Se determinó la base imponible, utilizando el método de base presunta en razón que no existe documentación al respecto; sin embargo, el contribuyente efectuó la prestación de servicios de procesamiento de caña para transformarla en azúcar; toda vez que, las entidades cañeras mediante sus afiliados entregaban a la empresa contribuyente caña de azúcar para su procesamiento, efectuando la prestación del servicio de la misma y apropiándose de un porcentaje de azúcar producida a cuenta de pago, constituyéndose en un hecho generador gravado por el IVA, sin emitir la nota fiscal por dicho trabajo, que se encuentra sustentado documentalmente a momento de contestar la demanda y que no fueron considerados por las autoridades demandadas, vulnerando de ese modo el derecho al debido proceso, a la defensa e igualdad de las partes.

Los contratos de zafra objeto de la controversia, presentados por el contribuyente en las cláusulas tercera y séptima demuestran que el mismo recibe como pago el 42.80% por la transformación de la materia prima en azúcar, ingresos sobre los que no realizó registros contables, ni facturación alguna, siendo que el hecho imponible se perfecciona desde el momento que finaliza la prestación de servicios conforme prevé los arts. 1 inc. b), 2, y 4 de la Ley 843, aspecto que fue analizado por la SCP 1046/2013 de 27 de junio.

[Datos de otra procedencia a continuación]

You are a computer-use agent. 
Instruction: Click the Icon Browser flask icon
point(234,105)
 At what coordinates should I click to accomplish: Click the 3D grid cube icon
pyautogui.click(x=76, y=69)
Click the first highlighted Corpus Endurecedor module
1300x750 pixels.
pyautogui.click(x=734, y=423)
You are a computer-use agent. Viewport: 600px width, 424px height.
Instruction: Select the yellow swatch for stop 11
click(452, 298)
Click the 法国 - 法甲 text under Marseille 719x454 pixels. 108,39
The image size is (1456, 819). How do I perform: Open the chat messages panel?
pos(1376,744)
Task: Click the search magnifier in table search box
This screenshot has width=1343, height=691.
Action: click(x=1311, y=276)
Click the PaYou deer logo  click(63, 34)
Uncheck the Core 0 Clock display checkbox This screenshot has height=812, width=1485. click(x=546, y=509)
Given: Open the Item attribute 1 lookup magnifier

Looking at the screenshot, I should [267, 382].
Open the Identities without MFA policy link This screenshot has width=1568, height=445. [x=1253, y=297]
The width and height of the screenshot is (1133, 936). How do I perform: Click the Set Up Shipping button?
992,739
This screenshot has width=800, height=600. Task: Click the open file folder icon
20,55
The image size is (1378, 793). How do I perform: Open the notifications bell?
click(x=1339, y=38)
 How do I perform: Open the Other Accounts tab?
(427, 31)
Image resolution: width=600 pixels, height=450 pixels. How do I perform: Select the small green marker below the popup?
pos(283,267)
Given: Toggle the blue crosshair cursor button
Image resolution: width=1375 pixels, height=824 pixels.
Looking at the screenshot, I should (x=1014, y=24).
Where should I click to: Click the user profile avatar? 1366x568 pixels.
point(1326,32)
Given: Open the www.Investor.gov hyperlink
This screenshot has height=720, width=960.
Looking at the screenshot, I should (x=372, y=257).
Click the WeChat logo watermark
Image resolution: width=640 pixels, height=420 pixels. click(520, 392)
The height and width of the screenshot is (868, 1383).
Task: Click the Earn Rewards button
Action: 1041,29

En cuanto al incumplimiento a lo dispuesto por el art. 104. V del CTB, declarando extinguida la competencia de la Administración Tributaria, no consideraron que antes del vencimiento del plazo, la misma emitió el Auto de prórroga CITE:GNF/DIF/RESOLUCION 027/2007 de 7 de septiembre, interpretando que al no notificar con la mencionada Resolución al contribuyente el término para la fiscalización habría precluido, sin tomar en cuenta que el plazo previsto en el citado artículo no está establecido como fatal, sino como una medida de tipo regulatorio contra el funcionario, responsable de acuerdo al art. 17. IV de la Ley de Procedimiento Administrativo (LPA).

Los reparos se determinaron sobre base cierta en Bs14 960 441.- (catorce millones novecientos sesenta mil cuatrocientos cuarenta y un bolivianos) y sobre base presunta en Bs42 570 882.- (cuarenta y dos millones quinientos setenta mil ochocientos ochenta y dos bolivianos), que sumados a los Bs4 031.- (cuatro mil treinta y un bolivianos), por concepto de multas a contravenciones tributarias, hacen una deuda tributaria total de Bs57 353 294.- (cincuenta y siete millones trescientos cincuenta y tres mil doscientos noventa y cuatro bolivianos), de la revisión de la Sentencia, Auto de Vista y Auto Supremo basaron su decisión en los contratos de maquila, cuya controversia es sólo para los reparos sobre la base presunta y no así para los reparos sobre base cierta, contraviniendo de esa manera los arts. 190.II y III y 192 del Código Procesal Civil (CPC), y el derecho a obtener una sentencia debidamente motivada y fundamentada, aspecto que sitúa en estado de indefensión a la Administración Tributaria al no valorarse las pruebas aportadas y los argumentos esgrimidos.

El Auto Supremo 46/2015 de 9 de febrero, vulneró los derechos constitucionales al debido proceso, a la defensa e igualdad de las partes, al fundamentar que los contratos suscritos por el contribuyente con los productores cañeros se enmarcan en procesos de cooperación; y el principio de legalidad al no tomar en cuenta lo dispuesto por el art. 6.I.2 del CTB y excluir un hecho económico del pago de impuestos, sin mencionar una norma específica que regule este tipo de contratos, considerándolos como no gravables en base a una serie de interpretaciones, violando el principio de seguridad jurídica, porque de ese modo el contribuyente evade sus obligaciones tributarias en nombre de supuestos “contratos de maquila” causando daño económico al Estado.